19 thoughts on “News/Politics 2-14-18

  1. “A continuing pattern of usurping Executive Branch authority and substituting judicial policy preferences.”


    “Earlier today I was reading Prof. Josh Blackman’s post responding to criticism he has received for using the term Judicial Resistance, On the Judicial Resistance:

    Over the past year, I have discussed at some length the self-professed “legal resistance,” which has coordinated legal strategies to resist President Trump in the courts. This front is part of the broader #Resistance movement against President Trump in the political sphere. These actions are completely rational, and unsurprising from the party that (unexpectedly) lost the election….

    Without question, I have been extremely critical of these judicial opinions, which I firmly believe are profoundly flawed. Yet, I work very hard to ground my opposition in substantive arguments (many of which are published on Lawfare), and not devolve into political barbs….

    The clearest articulation of my views on the judicial resistance comes in an October 2017 National Review essay that doesn’t even use the phrase. It develops three points that I’ve developed over-and-over again.

    First, I have written at voluminous length that these judges have abandoned the traditional deference afforded to the President based on Trump’s conduct. That is, the presumption of regularity has been abandoned…

    The consequence of this jurisprudence is that in effect, President Trump is disabled from exercising his own constitutional authority because of the circumstances in which he became president….

--

Activity 1: In the passage on the judicial resistance, condense the paragraph that begins "Over the past year, I have discussed" into a shorter version that keeps its main facts.
Activity 2: Duplicate word for word the part of the passage on the judicial resistance starting with "Without question, I" and going on through "developed over-and-over again.".

--

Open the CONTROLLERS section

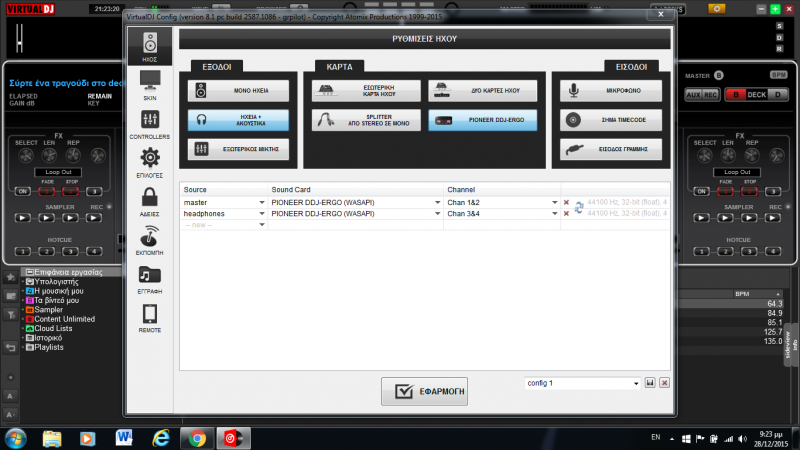[x=150, y=125]
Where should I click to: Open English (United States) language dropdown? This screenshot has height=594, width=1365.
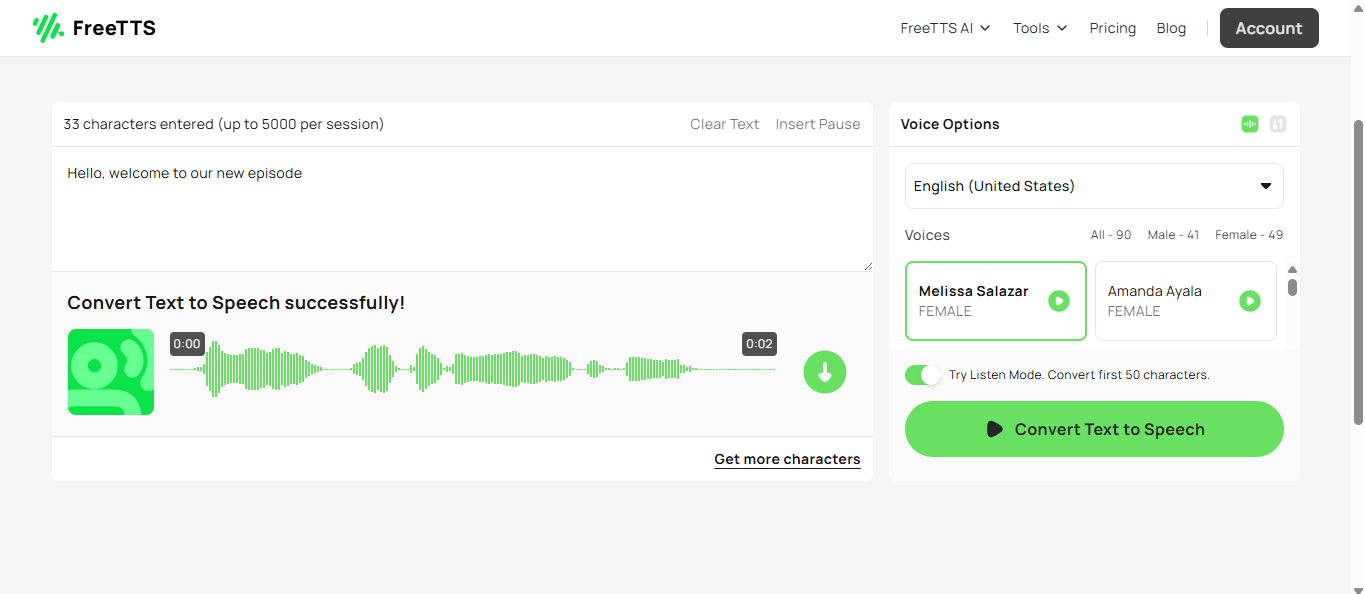1094,186
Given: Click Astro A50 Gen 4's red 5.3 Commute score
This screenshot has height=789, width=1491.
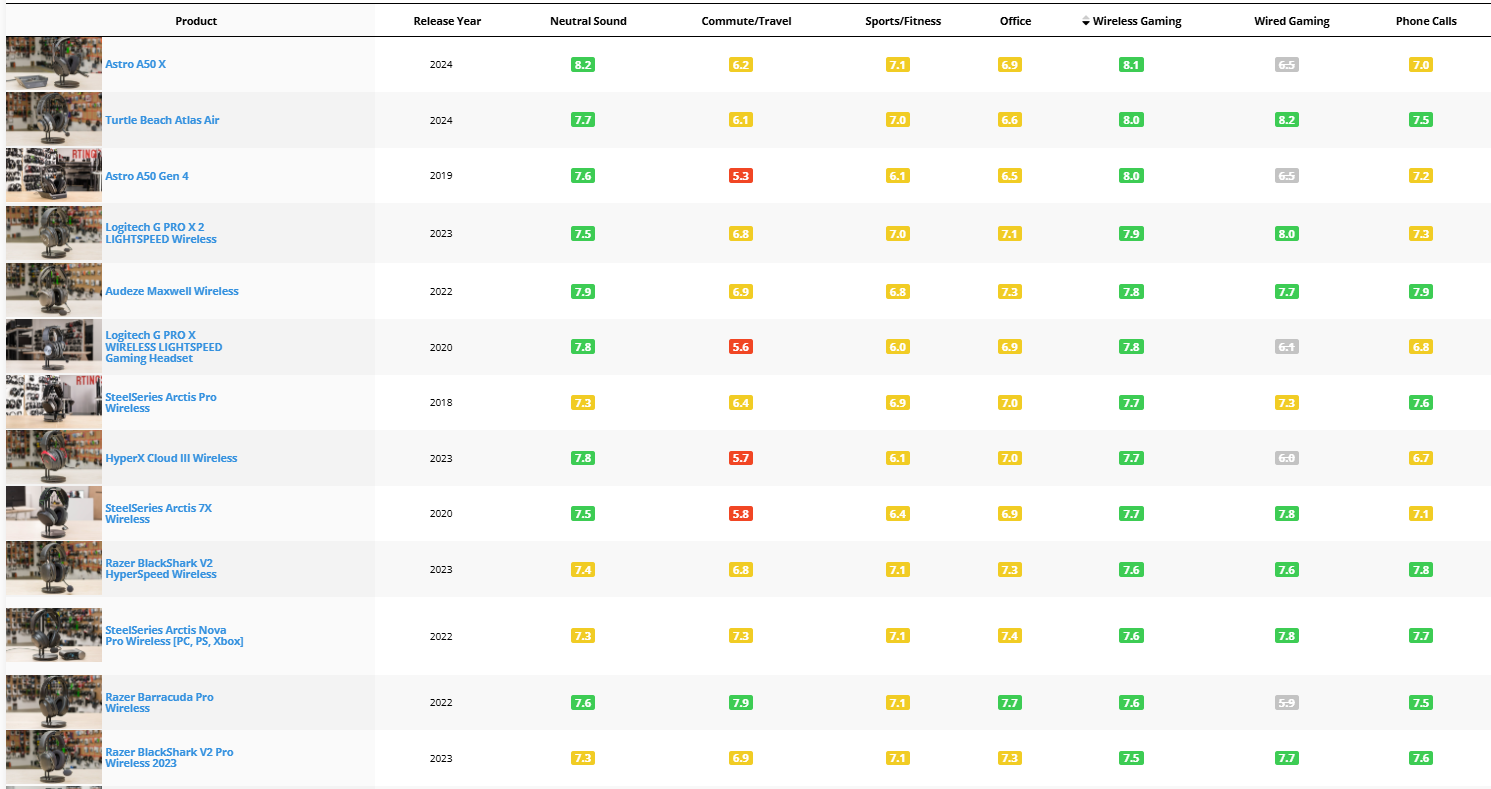Looking at the screenshot, I should pyautogui.click(x=741, y=176).
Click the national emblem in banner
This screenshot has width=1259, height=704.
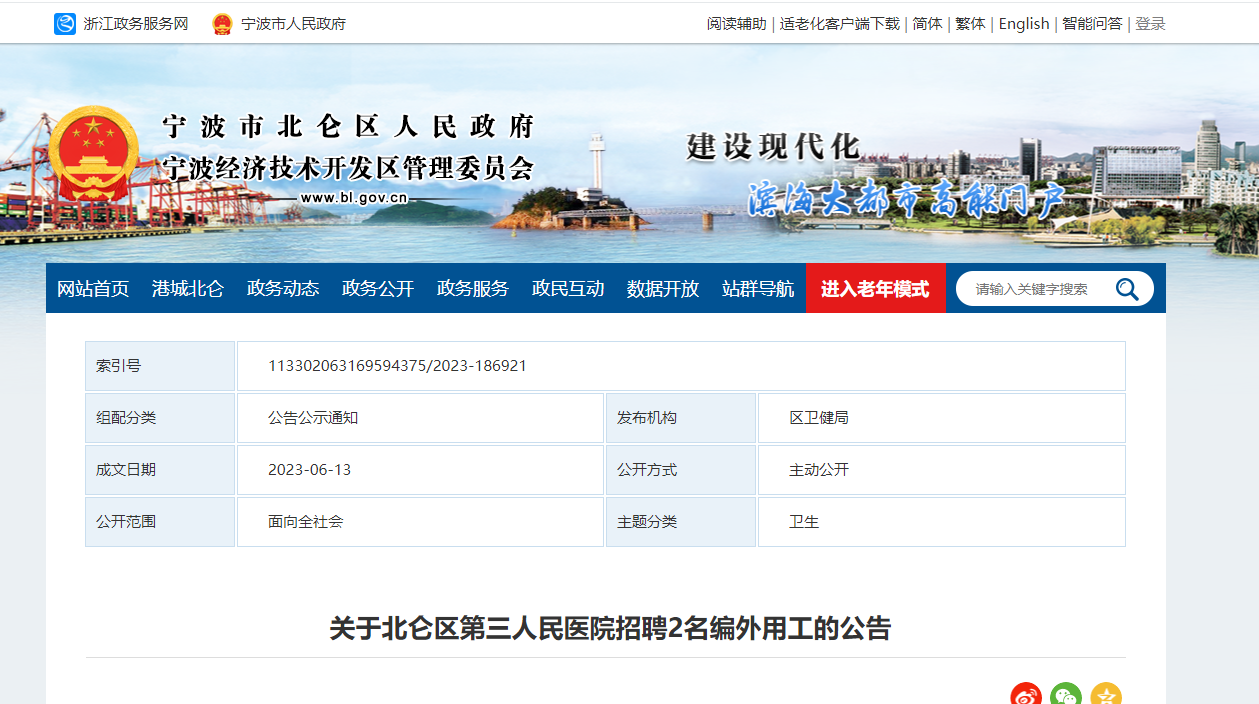[x=93, y=155]
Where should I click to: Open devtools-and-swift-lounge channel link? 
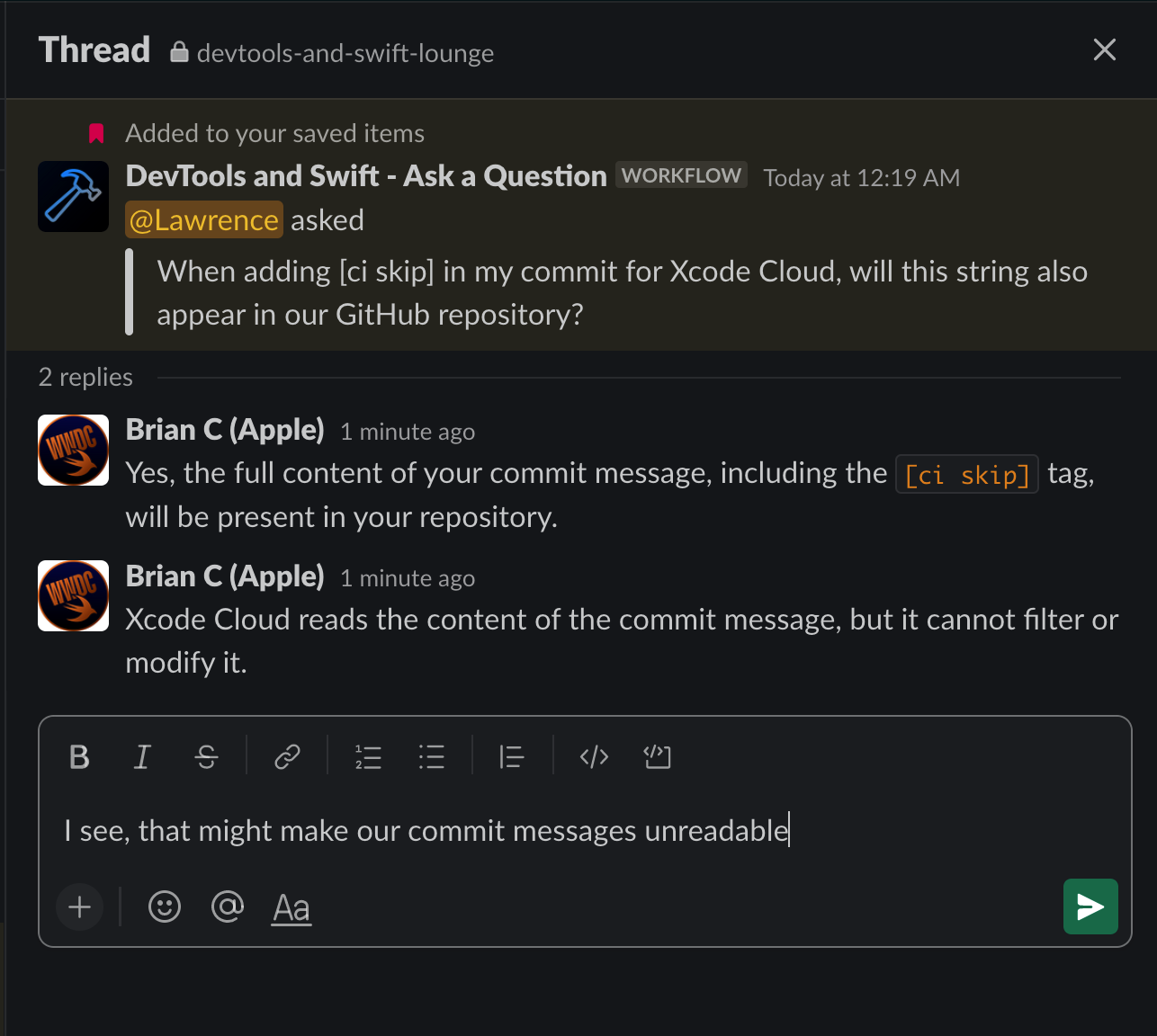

--

Response area 1: Over the past year, I have discussed at length the self-professed "legal resistance," which coordinates legal strategies to resist President Trump in the courts. It is one front of the broader #Resistance movement against him in politics. Its actions are completely rational and unsurprising from the party that unexpectedly lost the election.

Response area 2:
Without question, I have been extremely critical of these judicial opinions, which I firmly believe are profoundly flawed. Yet, I work very hard to ground my opposition in substantive arguments (many of which are published on Lawfare), and not devolve into political barbs….

    The clearest articulation of my views on the judicial resistance comes in an October 2017 National Review essay that doesn’t even use the phrase. It develops three points that I’ve developed over-and-over again.